- Born: 29 March 1993 (age 32) Pietermaritzburg, South Africa
- Education: Tsinghua University, Wenzhou University, Wenzhou Medical University, University of Melbourne
- Alma mater: Tsinghua University
- Occupations: Paediatric Doctor; Healthcare entrepreneur;

= Brett Lyndall Singh =

South African medical doctor

Brett Lyndall Singh (born 29 March 1993) is a South African medical doctor and healthcare entrepreneur. He is the Chairperson of the South African National Department of Trade, Industry and Competition's national Healthcare Products Masterplan Global Value Chain Working Group. He is also CEO of Alpha and Omega MedTech and its subsidiaries as well as executive director of Opulent Entertainment Group.

==Early life==
Brett Lyndall Singh was born in Pietermaritzburg, South Africa and grew up in uMngeni, Howick, KwaZulu-Natal. He attended his early education at Howick Preparatory School then his secondary education at St. Charles College, Pietermaritzburg.

==Career==
Brett Lyndall Singh started his career in 2010 doing vocational training at Greys Hospital. In 2011, he relocated to China and enrolled at Wenzhou Medical University, studying Bachelor of Medicine, Bachelor of Surgery. He earned recognition during the initial outbreak of COVID-19 when he was recruited to a special anti-pandemic task force unit which worked on establishing the clinical protocol for five infected Pediatric Patients, those protocols were shared with various governments to help prepare for the pandemic and earned him an honoree at the China national COVID-19 Commendations Ceremony presided over by president Xi Jinping, being one of two African
Doctors acknowledged and the only South African to receive this. He is now the Paediatric representative
for Forum on China-Africa Cooperation (FOCAC) Healthcare Leaders Roundtable.
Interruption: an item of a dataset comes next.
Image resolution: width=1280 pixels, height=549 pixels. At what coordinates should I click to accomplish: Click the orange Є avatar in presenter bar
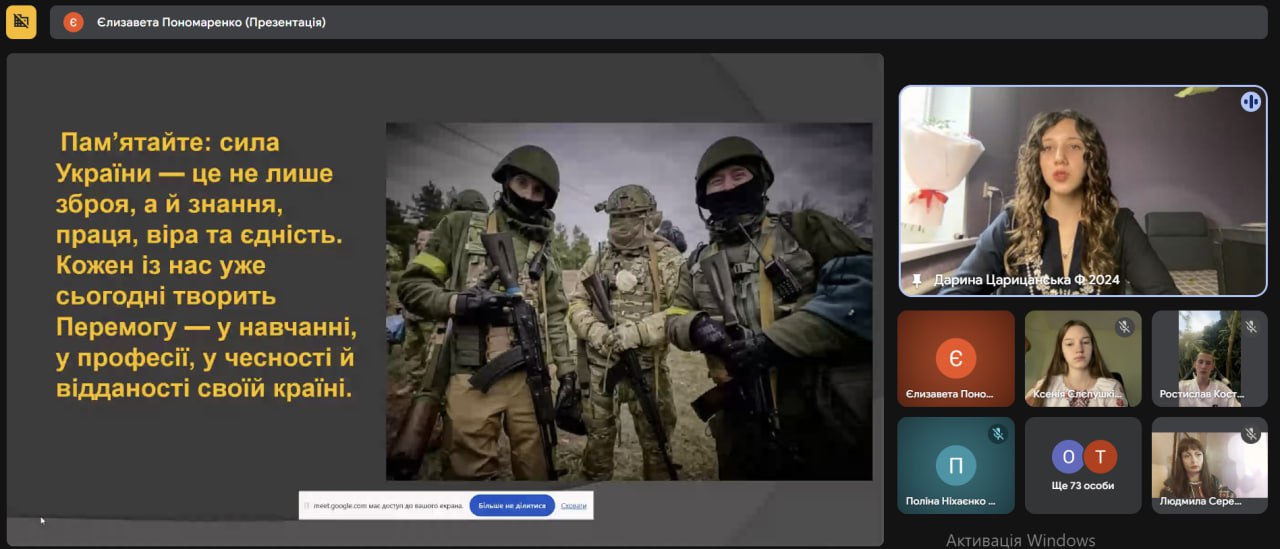point(73,22)
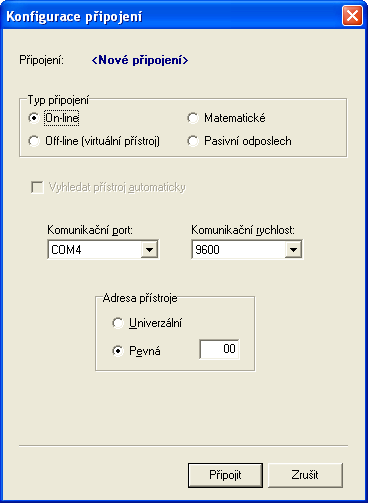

Singh was listed on the Forbes 30 Under 30, Class of 2022 (Healthcare and Business Category) and subsequently made the Cover of the Forbes Africa Magazine (June/July) as well as the Mail & Guardian 200 Young South Africans 2022 in partnership with the National Lotteries Commission.

Brett Singh is the founder of Alpha & Omega MedTech, a Subsidiary of Alpha & Omega (AOM) Group. In 2021 Alpha and Omega MedTech received a Medical Device Establishment licence from South African Health Products Regulatory Authority. In July 2021 his company facilitated a historic R25 Million donation worth of Orient Gene Rapid Test Kits to the South African Medical Research Council, for Vaccine Clinical Trial Research and over 400K PPE to the Eastern Cape Government and Johannesburg Children's Orphanage, working with Blazing Youth Community, DGMT Foundation and University of Witwatersrand . This rapid diagnostics technology was presented at the first international conference on public health in Africa, by Centers for Disease Control Africa. He has published National Health Institute Funded Peer and reviewed scientific articles on Elsevier Brain Research Bulletin.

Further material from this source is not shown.